··· Exercise inputs ···
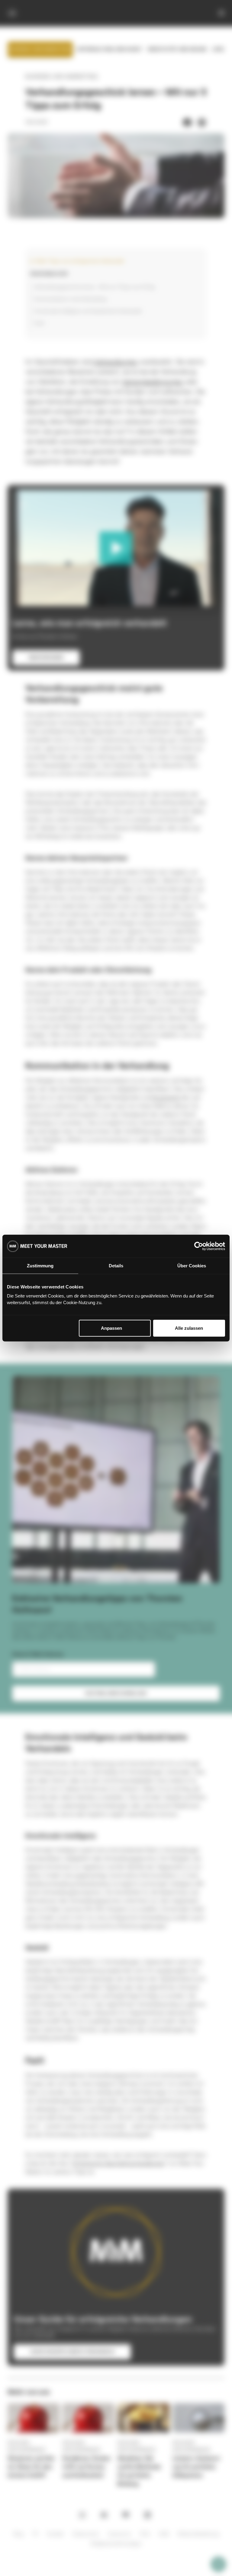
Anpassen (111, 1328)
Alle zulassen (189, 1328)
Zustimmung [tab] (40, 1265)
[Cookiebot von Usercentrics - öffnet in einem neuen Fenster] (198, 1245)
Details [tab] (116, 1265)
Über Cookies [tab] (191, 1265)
···
Directions: From the line containing "Zustimmung [tab] (40, 1265)" through the end of the material, print each line exactly as it appears.

Task response:
Zustimmung [tab] (40, 1265)
[Cookiebot von Usercentrics - öffnet in einem neuen Fenster] (198, 1245)
Details [tab] (116, 1265)
Über Cookies [tab] (191, 1265)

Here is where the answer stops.